Jobs:
• a. Answer these questions about the page on the count of English words:
(i) How many "Global English Words" does The Global Language Monitor say are in use as of December 21st?
(ii) How often does English gain a new word, according to the page?
(iii) How many people in India speak Hinglish, according to the quoted book?
• b. Write a continuation of the page on the count of English words, picking up right after its last sentence.

Page:
--- --- ---
One Million Unique Global English Words. That’s All?

The website The Global Language Monitor as of December 21st states there are 1,002,116 “Global English Words” in use today. Additionally it says:

  • English passed the 1,000,000 threshold on June 10, 2009 at 10:22 am GMT
  • English gains a new word every 98 minutes (or about 14.7 new words a day)

According to the book One Million Words and Counting by Paul J.J Payback

“In the new world, over 1.35 billion people now speak English. It’s been outsourced to India where 350 million people speak their own variant, Hinglish (fundoo, propone), and to China where 250 million people speak Chinglish (no noising, drinktea). It gets new words virtually every day from every corner of the world and every facet of human existence—from politics (locavore, punditocracy), entertainment (truthiness, brokeback), youth culture (crunk, word!), corporate culture (multitask, scalable), science and technology (quantum, nanotechnology), and the Internet (blogosphere, ROTFLOL).”
--- --- ---
Data excerpt:
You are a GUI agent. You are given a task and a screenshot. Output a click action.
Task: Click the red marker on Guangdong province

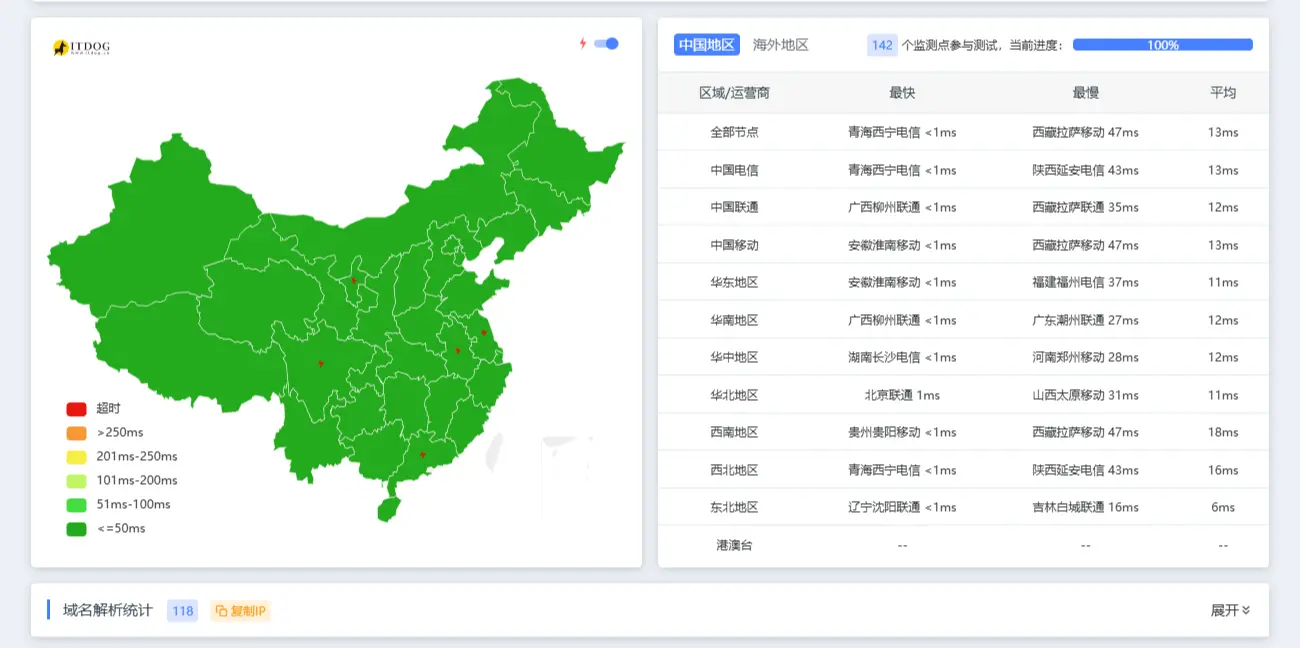pos(424,453)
--- --- ---
Task answers:
• a.
(i) 1,002,116
(ii) Every 98 minutes, or about 14.7 new words a day
(iii) 350 million

• b.
Maybe I’m a product of massive amounts of information being generated and consumed by the likes of Facebook, Twitter and other web mediums, but one Million doesn’t seem like that big of a number to me. Furthermore, why is it then that massive amounts of storage keeps getting consumed by databases and other forms of structured data storage like logs, text messages and alike? Obviously the reason is that combinations of these words and numbers are being used in differing patterns and transactional records that represent the unique data items that need to be stored for historical business and compliance purposes. And more likely, many of the more common words are repeatedly used and not visibly unique, much like the mass of penguins illustrated in the photo above.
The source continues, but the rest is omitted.